Furthermore, the cautionary tale of Venezuela looms large. Cubans have watched their once-wealthy ally descend into catastrophe, perhaps a terrifying preview of their own future. They’ve seen a corrupt, socialist system run out of other people’s money. 

Into this volatile mix steps an administration teeming with ambition and short on humility. It is not lost on any Cuban citizen that Marco Rubio hails from their stock, a political boy wonder whose career is old-school anti-Castro. Republican presidents from Richard Nixon to Trump 1.0 sopped up the anti-Castro votes of South Florida Cubans but, in the end, had little interest in reliving the Bay of Pigs, the botched 1961 effort to topple the regime. But Rubio is not Henry Kissinger, Colin Powell, or Rex Tillerson, wary of regime change. For him, this is not just policy; it is a personal mission.  

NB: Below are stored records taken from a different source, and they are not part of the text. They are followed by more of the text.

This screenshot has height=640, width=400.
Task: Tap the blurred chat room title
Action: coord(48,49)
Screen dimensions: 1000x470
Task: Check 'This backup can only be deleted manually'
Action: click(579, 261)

Rubio is the first Floridian secretary of state working for the first Floridian president. His crusade is rooted in his family’s familiar story of exile, but with a desire to rebuild a homeland only 90 miles away. For a secretary of state whose identity is linked to Cuba’s, bringing down the Western Hemisphere’s last socialist dictatorships (looking at you, too, Nicaragua) is a bracing cause, as invigorating as a cafecito with the exiles at Miami’s Café Versailles.  

Biography can be destiny. For Eastern European ex-pats like Madeleine Albright and Zbigniew Brzezinski, freeing Eastern European captive states was always on their minds, but tempered by Council on Foreign Relations realism. Zbig, as Jimmy Carter’s National Security Advisor, loved arming the Afghans to stick it to the Soviets who conquered his native Poland but he would never try to invade Warsaw, the city of his birth.  

By contrast, Rubio has one foot in the realist camp, a former chair of the Senate Select Committee on Intelligence. But as a Trump loyalist working with the likes of Steven Miller and Peter Hegseth, his regime-toppling side is in full force. Bearing this stick, Rubio’s team hopes to change Havana using the carrot of economic relief and opportunity. Credible fresh reports indicate secret meetings are ongoing with Raúl Castro’s inner circle.  

They talked to Maduro, too. He went “the hard way.” 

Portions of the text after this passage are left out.